On Sunday, I did the Hackney Half marathon in London. It was extremely well attended and my hat goes off to the organisers. I loved it.

Email correspondence was efficient, my information pack came in the post with plenty of time to spare and although getting to the venue might have been a challenge with 25,000 other runners (TFL could do better), the organisation on the ground was superb.

The entire weekend was dubbed Hackney’s Festival of Fitness, and it did feel like one. Sponsors were actively engaging. Crowd interaction seemed to be on the up since the weekend started with a screening of Cool Runnings. There was a real carnival atmosphere until the last scrap of litter went into its neatly lined-up recycling bin.

From what I could tell, the bag drop was smooth sailing, and the plastic-free water stations were a wholesome and sustainable touch. Something to make you feel good when you’re literally running yourself into the ground. Well done. All the right feel-good ticks so far...

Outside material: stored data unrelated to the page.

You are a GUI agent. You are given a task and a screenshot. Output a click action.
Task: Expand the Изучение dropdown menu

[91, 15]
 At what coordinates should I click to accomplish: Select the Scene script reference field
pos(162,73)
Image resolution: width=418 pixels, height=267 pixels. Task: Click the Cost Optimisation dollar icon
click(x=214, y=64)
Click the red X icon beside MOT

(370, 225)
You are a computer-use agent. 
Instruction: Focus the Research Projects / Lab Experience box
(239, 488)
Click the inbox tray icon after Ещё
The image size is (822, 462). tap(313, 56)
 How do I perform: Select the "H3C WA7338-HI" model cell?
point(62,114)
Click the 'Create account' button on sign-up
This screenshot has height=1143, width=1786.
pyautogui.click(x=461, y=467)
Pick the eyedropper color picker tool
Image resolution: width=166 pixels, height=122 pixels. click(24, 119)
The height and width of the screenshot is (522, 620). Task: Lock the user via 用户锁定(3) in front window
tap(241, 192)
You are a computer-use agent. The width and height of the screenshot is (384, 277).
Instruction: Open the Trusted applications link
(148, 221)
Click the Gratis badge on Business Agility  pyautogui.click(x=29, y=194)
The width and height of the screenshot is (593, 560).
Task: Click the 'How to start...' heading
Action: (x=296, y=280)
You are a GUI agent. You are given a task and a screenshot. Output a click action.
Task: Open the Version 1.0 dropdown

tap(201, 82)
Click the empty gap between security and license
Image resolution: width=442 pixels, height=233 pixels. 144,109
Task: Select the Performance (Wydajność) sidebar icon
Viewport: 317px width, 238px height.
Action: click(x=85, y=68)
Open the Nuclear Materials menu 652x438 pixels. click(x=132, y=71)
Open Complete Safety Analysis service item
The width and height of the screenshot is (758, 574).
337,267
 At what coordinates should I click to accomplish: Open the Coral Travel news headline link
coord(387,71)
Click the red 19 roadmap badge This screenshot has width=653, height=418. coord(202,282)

The crowd did their bit too. At the [very clearly signposted] mile markers, support was incredible. Some sections were deafening. Elderly folks handed out water. Kids gave out sweeties. Strangers clapped and shouted our names, carrying us mentally. Some people held funny signs of encouragement ("Pain is just French for bread"). One girl handed out slices of pizza. Way to keep it kooky, Hackney.

A lot of money had been invested in the design process. The angular, geometric shapes that made up this years’ branding was striking. The energy injected into the application of the branding was something you could feel. We don't need more round medals – these ones were certainly interesting with their jarring, diagonal lines.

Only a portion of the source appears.